C’erano una volta le dimissioni, insomma. Che le minacciavano tutti e non le dava mai nessuno, si diceva un tempo. Una sorta di teatrino. Adesso, è sceso il sipario persino su quello. Meglio non minacciarle, prima che a qualcuno venga in mente di accoglierle, e poi sono problemi. Ed è un problema anche promettere addii pesanti con largo anticipo, in caso di mancato successo – che so, per esempio – a un referendum qualsiasi.

I tempi non sono felici, per chi si misura ogni giorno con i risultati verificati dal pubblico, con Google che torna minuto dopo minuto a rinfacciarti parole, dichiarazioni, promesse. Non c’è più spazio per l’oblio dei giorni, e se un tempo poteva funzionare la tecnica di aspettare che passassero temporali, bufere, tempeste e nuttate varie, adesso ogni retromarcia somiglia a un’arrampicata sugli specchi.

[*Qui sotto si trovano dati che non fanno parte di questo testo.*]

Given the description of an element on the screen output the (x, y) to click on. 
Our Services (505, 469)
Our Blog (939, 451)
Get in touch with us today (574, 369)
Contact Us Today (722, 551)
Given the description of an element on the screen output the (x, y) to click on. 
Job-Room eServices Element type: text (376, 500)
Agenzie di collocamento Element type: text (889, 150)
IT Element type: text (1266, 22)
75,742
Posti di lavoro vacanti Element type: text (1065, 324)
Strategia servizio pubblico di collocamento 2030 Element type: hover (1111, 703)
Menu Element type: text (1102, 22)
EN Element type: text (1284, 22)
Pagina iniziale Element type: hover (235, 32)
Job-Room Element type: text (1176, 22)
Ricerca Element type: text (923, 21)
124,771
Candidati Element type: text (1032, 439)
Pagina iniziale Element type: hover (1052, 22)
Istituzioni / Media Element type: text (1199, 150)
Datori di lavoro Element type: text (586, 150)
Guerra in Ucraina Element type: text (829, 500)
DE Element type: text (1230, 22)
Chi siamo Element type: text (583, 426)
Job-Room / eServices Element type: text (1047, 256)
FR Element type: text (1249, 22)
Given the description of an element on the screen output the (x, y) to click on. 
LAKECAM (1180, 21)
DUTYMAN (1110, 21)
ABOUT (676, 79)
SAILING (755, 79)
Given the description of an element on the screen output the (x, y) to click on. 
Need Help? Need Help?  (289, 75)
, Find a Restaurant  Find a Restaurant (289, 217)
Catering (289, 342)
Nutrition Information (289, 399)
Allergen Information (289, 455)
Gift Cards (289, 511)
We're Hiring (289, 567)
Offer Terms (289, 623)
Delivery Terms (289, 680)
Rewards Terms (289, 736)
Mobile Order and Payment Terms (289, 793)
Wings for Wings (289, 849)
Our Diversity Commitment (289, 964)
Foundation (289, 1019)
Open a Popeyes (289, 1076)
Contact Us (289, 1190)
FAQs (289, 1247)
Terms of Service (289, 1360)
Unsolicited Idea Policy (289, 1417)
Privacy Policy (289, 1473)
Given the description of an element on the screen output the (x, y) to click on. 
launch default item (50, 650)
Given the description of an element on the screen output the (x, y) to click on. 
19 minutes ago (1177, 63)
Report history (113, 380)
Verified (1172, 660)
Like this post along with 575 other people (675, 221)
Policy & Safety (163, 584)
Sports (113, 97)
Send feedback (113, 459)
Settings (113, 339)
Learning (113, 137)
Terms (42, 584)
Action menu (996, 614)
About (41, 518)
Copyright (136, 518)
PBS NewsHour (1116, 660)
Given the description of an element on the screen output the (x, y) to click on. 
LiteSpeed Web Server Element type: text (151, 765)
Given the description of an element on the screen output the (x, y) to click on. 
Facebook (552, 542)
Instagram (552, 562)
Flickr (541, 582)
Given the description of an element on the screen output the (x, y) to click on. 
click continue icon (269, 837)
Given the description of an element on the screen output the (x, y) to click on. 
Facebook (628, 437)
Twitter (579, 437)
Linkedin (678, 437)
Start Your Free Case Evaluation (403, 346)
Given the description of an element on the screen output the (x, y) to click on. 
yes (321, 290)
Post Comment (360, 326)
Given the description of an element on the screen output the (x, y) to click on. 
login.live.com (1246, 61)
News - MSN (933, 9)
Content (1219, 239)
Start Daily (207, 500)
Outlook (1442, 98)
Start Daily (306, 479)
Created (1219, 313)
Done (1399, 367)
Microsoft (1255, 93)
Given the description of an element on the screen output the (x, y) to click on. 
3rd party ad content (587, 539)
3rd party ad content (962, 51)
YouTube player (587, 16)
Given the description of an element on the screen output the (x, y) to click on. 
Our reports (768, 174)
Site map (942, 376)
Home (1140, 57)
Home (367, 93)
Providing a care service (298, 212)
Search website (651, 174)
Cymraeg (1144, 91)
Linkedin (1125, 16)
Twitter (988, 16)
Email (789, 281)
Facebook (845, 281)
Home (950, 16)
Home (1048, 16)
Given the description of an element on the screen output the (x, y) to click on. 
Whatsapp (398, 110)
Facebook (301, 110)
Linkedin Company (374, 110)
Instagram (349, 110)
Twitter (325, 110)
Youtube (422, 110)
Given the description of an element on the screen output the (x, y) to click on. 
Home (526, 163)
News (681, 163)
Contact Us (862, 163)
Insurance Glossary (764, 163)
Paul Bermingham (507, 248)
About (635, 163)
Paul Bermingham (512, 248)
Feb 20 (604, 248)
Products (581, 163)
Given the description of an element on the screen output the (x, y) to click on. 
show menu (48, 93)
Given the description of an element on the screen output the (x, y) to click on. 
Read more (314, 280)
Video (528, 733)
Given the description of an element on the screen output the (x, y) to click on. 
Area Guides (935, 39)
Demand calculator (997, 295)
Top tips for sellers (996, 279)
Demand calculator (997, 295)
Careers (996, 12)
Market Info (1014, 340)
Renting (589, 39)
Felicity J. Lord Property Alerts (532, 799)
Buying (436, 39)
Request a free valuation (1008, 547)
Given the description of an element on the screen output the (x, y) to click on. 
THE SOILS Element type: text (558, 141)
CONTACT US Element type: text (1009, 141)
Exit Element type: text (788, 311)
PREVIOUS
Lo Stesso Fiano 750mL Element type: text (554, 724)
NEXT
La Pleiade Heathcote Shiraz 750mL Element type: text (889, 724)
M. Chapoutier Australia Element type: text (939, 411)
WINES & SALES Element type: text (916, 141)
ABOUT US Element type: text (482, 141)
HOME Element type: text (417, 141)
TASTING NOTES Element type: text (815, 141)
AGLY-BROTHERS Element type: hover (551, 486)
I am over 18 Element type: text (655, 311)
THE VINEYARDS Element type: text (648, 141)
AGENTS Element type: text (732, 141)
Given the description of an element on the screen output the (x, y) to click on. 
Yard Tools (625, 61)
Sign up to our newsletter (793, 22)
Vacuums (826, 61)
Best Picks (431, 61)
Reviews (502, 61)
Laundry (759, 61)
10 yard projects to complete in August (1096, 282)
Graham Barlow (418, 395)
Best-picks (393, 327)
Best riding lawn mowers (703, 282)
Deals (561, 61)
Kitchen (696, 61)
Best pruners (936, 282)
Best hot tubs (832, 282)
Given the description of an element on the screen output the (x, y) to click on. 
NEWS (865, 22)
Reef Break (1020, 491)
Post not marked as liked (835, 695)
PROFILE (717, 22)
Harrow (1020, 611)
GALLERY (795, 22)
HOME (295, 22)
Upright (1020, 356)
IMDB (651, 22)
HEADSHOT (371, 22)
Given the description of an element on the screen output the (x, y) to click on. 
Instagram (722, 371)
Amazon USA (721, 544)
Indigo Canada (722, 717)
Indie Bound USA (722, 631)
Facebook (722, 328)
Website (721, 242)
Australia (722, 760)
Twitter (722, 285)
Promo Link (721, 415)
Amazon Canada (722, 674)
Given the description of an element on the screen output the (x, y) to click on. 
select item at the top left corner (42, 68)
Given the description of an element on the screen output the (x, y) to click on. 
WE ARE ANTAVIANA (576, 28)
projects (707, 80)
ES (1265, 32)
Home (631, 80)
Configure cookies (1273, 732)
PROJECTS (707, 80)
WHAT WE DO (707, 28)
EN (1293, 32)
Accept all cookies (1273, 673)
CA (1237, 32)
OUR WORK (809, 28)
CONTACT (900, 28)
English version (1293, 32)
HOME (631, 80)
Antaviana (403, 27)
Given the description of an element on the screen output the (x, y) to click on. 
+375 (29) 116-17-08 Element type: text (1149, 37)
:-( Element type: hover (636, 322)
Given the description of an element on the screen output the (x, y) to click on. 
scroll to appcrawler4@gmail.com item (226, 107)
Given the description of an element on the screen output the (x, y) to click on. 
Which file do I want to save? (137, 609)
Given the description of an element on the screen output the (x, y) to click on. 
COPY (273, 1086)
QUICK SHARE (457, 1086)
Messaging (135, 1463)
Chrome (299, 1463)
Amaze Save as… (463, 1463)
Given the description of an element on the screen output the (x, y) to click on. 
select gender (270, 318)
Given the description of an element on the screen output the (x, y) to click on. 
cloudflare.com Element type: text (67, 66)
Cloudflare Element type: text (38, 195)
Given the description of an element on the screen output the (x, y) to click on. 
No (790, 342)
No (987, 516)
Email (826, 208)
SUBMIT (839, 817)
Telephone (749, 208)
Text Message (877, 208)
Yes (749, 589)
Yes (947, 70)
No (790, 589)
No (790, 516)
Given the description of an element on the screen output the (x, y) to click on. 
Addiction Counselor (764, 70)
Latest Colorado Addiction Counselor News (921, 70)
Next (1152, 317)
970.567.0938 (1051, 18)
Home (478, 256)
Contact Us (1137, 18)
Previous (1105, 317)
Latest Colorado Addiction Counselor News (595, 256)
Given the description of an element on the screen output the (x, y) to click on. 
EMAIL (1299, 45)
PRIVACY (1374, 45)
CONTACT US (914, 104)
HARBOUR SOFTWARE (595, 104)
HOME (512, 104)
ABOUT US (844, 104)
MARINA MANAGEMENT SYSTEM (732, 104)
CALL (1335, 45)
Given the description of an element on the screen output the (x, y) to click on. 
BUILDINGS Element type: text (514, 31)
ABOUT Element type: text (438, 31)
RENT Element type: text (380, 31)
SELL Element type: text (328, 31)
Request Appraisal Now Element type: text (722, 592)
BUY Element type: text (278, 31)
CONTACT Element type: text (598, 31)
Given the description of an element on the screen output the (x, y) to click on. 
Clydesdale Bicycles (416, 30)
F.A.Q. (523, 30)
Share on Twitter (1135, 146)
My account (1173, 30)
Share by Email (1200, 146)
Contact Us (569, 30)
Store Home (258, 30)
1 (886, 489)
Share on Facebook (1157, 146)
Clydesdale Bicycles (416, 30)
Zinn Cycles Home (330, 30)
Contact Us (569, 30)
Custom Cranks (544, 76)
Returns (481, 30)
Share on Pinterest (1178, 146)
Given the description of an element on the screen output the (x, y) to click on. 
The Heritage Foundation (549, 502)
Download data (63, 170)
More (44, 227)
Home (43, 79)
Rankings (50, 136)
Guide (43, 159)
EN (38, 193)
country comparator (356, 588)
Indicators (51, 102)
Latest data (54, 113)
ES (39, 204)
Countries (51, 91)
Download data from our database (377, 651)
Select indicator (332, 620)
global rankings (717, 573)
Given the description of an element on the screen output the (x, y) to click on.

Chissà cosa avrebbe fatto il ct svedese, Jan Andersson, se fosse uscito da S. Siro col suo civilissimo sacchetto dei rifiuti dello spogliatoio, ma senza qualificazione mondiale. Conoscendo il rigore nordico, capacissimo di prender su e tornare nella ridente Halmstad a riempirsi la panza di salmoni e aurore boreali. Ma loro sono nordici, rigidi, persino noiosi. Noi siamo italiani, simpatiche canaglie che tengono inesorabilmente famiglia. Non minacciamo più nessuno, non rifiutiamo nemmeno le nostre stesse dimissioni. Carletto si autoconferma, seduto sul trono più alto con i piedi penzoloni, nonostante la sfiducia conclamata, dichiarata, spudorata del suo grande capo, il presidente del Coni. Carlo resta, Gian Piero va, stipendiati da nababbi. Chiamali scemi. Solo D’Alema, anni fa, disse: se perdo, mi dimetto. Fatto una volta, non ha più smesso (di perdere).